What the task requires:
Retype each record exactly.

Task inputs:
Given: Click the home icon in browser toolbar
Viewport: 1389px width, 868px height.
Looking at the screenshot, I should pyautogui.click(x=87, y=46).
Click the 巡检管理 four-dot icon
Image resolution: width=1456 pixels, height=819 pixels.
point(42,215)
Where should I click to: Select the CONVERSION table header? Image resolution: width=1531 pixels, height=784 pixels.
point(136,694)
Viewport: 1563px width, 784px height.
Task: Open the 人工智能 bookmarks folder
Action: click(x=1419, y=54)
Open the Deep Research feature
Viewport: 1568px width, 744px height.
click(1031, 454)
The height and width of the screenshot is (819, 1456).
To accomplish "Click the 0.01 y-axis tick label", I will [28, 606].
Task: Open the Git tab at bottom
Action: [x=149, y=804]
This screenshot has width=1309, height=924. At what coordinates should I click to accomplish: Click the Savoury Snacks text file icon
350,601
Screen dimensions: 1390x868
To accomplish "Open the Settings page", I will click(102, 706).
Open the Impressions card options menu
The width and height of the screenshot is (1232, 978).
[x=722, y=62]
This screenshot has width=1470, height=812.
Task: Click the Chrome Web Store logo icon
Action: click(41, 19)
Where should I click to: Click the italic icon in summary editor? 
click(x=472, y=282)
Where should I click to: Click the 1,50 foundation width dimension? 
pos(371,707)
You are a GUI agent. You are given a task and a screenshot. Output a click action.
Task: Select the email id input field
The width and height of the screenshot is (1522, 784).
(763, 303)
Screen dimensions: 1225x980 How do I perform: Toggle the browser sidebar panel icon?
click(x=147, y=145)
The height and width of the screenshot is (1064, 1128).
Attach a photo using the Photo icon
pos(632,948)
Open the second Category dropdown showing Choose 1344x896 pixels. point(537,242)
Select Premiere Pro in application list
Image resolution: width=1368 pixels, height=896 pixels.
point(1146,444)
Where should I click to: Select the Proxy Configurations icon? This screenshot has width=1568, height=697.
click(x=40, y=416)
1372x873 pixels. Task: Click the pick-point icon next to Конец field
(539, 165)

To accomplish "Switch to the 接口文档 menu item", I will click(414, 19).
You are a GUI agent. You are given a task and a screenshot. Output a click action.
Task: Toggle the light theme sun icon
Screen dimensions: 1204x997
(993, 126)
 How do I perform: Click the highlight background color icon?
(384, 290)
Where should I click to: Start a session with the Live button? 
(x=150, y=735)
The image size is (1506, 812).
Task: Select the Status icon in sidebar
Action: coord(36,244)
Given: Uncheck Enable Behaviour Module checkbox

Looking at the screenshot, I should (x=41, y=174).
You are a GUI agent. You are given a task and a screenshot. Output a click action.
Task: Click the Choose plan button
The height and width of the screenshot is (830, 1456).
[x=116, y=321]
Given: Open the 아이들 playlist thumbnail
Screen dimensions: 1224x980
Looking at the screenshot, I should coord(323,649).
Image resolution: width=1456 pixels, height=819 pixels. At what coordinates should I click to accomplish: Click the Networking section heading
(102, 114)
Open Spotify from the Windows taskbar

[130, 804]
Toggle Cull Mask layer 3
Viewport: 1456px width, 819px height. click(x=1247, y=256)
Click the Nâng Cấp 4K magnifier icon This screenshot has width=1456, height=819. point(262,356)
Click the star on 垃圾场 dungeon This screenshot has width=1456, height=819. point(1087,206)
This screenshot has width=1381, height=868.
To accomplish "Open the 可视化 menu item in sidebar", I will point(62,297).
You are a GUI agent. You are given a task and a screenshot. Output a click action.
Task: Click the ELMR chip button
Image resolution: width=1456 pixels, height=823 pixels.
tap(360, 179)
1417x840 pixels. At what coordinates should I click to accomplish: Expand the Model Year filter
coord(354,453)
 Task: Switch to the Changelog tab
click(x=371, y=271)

Solution to this exercise:
Given: Click the home icon in browser toolbar
Viewport: 1389px width, 868px height.
Looking at the screenshot, I should pyautogui.click(x=87, y=46).
Click the 巡检管理 four-dot icon
Image resolution: width=1456 pixels, height=819 pixels.
point(42,215)
Where should I click to: Select the CONVERSION table header? Image resolution: width=1531 pixels, height=784 pixels.
point(136,694)
Viewport: 1563px width, 784px height.
Task: Open the 人工智能 bookmarks folder
Action: click(x=1419, y=54)
Open the Deep Research feature
Viewport: 1568px width, 744px height.
click(1031, 454)
The height and width of the screenshot is (819, 1456).
To accomplish "Click the 0.01 y-axis tick label", I will [28, 606].
Task: Open the Git tab at bottom
Action: [x=149, y=804]
This screenshot has width=1309, height=924. At what coordinates should I click to accomplish: Click the Savoury Snacks text file icon
350,601
Screen dimensions: 1390x868
To accomplish "Open the Settings page", I will click(102, 706).
Open the Impressions card options menu
The width and height of the screenshot is (1232, 978).
[x=722, y=62]
This screenshot has width=1470, height=812.
Task: Click the Chrome Web Store logo icon
Action: click(41, 19)
Where should I click to: Click the italic icon in summary editor? 
click(x=472, y=282)
Where should I click to: Click the 1,50 foundation width dimension? 
pos(371,707)
You are a GUI agent. You are given a task and a screenshot. Output a click action.
Task: Select the email id input field
The width and height of the screenshot is (1522, 784).
(763, 303)
Screen dimensions: 1225x980 How do I perform: Toggle the browser sidebar panel icon?
click(x=147, y=145)
The height and width of the screenshot is (1064, 1128).
Attach a photo using the Photo icon
pos(632,948)
Open the second Category dropdown showing Choose 1344x896 pixels. point(537,242)
Select Premiere Pro in application list
Image resolution: width=1368 pixels, height=896 pixels.
point(1146,444)
Where should I click to: Select the Proxy Configurations icon? This screenshot has width=1568, height=697.
click(x=40, y=416)
1372x873 pixels. Task: Click the pick-point icon next to Конец field
(539, 165)

To accomplish "Switch to the 接口文档 menu item", I will click(414, 19).
You are a GUI agent. You are given a task and a screenshot. Output a click action.
Task: Toggle the light theme sun icon
Screen dimensions: 1204x997
(993, 126)
 How do I perform: Click the highlight background color icon?
(384, 290)
Where should I click to: Start a session with the Live button? 
(x=150, y=735)
The image size is (1506, 812).
Task: Select the Status icon in sidebar
Action: coord(36,244)
Given: Uncheck Enable Behaviour Module checkbox

Looking at the screenshot, I should (x=41, y=174).
You are a GUI agent. You are given a task and a screenshot. Output a click action.
Task: Click the Choose plan button
The height and width of the screenshot is (830, 1456).
[x=116, y=321]
Given: Open the 아이들 playlist thumbnail
Screen dimensions: 1224x980
Looking at the screenshot, I should coord(323,649).
Image resolution: width=1456 pixels, height=819 pixels. At what coordinates should I click to accomplish: Click the Networking section heading
(102, 114)
Open Spotify from the Windows taskbar

[130, 804]
Toggle Cull Mask layer 3
Viewport: 1456px width, 819px height. click(x=1247, y=256)
Click the Nâng Cấp 4K magnifier icon This screenshot has width=1456, height=819. point(262,356)
Click the star on 垃圾场 dungeon This screenshot has width=1456, height=819. point(1087,206)
This screenshot has width=1381, height=868.
To accomplish "Open the 可视化 menu item in sidebar", I will point(62,297).
You are a GUI agent. You are given a task and a screenshot. Output a click action.
Task: Click the ELMR chip button
Image resolution: width=1456 pixels, height=823 pixels.
tap(360, 179)
1417x840 pixels. At what coordinates should I click to accomplish: Expand the Model Year filter
coord(354,453)
 Task: Switch to the Changelog tab
click(x=371, y=271)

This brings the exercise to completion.